A perfect phylogeny is a rooted tree representing the evolutionary history of a set of n objects. The objects bijectively label the leaves of the tree and there are m binary characters, each labeling exactly one edge of the tree. For each leaf, the set of characters
that appear on the unique root-to-leaf path is the set of characters taking value 1 at the object labeling the leaf. While every perfect phylogeny naturally corresponds to an n x m binary matrix having objects as rows and characters as columns, the perfect phylogeny
problem asks the opposite question: Does a given binary matrix correspond to a perfect phylogeny? The problem is well known to be polynomially solvable: the yes instances are characterized by the absence of pairs of conflicting columns, where two columns of a binary
matrix are said to be in conflict if there exist three rows on which the two columns read 11, 10, and 01, respectively. The perfect phylogeny problem and various generalizations of it -many of which were proved intractable- have been extensively studied in computational biology.
We will discuss two generalizations of the perfect phylogeny problem, first considered by Hajirasouliha and Raphael in 2014 and motivated by applications in cancer genomics. Both problems are optimizations problems and can be defined as follows:
- The minimum conflict-free row split (MCRS) problem: split each row of a given binary matrix into a bitwise OR of a set of rows so that the resulting matrix has no pairs of conflicting columns (that is, it corresponds to a perfect phylogeny) and has the minimum number of rows among all matrices with this property.

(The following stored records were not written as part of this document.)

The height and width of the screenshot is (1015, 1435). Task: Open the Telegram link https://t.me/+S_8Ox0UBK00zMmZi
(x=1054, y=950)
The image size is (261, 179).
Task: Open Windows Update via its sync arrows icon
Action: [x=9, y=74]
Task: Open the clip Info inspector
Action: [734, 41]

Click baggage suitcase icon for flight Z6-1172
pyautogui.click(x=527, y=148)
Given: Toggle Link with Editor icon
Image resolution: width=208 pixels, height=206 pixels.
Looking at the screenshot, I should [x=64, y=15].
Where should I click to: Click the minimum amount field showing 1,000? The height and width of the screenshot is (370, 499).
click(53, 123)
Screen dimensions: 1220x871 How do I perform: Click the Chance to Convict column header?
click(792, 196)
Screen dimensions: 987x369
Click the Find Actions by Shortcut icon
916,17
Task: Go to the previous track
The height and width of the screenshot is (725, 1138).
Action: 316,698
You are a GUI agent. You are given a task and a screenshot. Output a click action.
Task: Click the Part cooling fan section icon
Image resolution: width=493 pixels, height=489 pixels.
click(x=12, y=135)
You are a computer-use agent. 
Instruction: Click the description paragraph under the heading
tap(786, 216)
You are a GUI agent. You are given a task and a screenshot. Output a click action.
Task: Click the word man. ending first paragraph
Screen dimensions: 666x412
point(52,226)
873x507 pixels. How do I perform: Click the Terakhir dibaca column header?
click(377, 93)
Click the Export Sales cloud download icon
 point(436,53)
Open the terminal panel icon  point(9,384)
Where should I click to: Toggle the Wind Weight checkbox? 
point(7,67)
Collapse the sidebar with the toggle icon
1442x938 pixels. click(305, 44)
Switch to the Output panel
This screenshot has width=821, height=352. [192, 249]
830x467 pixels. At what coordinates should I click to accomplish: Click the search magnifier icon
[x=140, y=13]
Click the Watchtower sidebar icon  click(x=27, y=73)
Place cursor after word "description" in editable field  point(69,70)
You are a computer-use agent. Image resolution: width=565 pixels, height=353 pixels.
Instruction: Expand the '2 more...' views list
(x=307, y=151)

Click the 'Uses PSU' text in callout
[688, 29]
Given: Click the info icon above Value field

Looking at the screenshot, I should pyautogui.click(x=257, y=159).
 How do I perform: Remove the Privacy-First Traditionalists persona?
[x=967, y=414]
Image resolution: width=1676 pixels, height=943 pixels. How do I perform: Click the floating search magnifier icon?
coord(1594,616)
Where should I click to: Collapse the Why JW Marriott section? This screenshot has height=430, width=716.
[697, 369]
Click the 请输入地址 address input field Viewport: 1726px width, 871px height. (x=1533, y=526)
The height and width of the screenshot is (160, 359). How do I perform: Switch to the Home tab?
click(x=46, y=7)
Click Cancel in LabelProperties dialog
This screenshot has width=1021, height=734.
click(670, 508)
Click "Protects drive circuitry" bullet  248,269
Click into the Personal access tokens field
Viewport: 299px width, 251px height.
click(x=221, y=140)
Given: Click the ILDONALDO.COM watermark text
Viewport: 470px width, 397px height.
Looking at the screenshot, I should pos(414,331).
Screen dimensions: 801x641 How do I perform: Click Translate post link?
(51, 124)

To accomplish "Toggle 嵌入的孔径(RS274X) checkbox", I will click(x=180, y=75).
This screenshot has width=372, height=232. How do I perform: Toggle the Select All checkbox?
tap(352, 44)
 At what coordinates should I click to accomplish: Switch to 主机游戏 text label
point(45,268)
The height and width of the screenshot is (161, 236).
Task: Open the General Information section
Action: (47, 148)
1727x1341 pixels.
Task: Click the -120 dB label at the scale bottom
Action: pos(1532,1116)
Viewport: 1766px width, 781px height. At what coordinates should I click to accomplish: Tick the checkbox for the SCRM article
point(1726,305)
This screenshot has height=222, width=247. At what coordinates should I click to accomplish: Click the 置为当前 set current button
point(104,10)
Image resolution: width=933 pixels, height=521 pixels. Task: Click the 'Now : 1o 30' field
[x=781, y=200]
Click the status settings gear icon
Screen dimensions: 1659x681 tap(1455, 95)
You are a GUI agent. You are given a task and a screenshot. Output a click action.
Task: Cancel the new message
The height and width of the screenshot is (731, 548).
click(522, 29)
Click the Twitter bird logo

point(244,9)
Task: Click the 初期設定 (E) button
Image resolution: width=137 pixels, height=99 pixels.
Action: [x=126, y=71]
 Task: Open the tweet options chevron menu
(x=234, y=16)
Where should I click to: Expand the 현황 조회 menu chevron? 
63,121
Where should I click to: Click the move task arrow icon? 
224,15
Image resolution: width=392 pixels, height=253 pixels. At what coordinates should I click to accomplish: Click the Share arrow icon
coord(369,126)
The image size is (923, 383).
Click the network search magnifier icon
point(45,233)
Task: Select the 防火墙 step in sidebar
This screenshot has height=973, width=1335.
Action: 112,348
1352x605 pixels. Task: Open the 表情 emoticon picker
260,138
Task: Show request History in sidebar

- The minimum distinct conflict-free row split problem: the variant of the problem in which the task is to minimize the number of distinct rows of the resulting matrix.
The talk will focus on various graph theoretic and computational aspects of the two problems, including:
- formulations of the two problems in terms of branchings in a derived directed acyclic graph,
- a related characterization of cocomparability graphs,
- inapproximability results and approximation algorithms for the two problems,
- two polynomial time heuristic algorithms for the MCRS problem: an algorithm based on coloring cocomparability graphs, and an improvement of it that finds an optimal solution in a reduced search space via a new min-max result in weighted acyclic digraphs generalizing Dilworth's theorem.
The results presented in the talk were obtained in collaborations with Ademir Hujdurović, Edin Husić, Ura Kačar, Bernard Ries, Romeo Rizzi, and Alexandru I. Tomescu.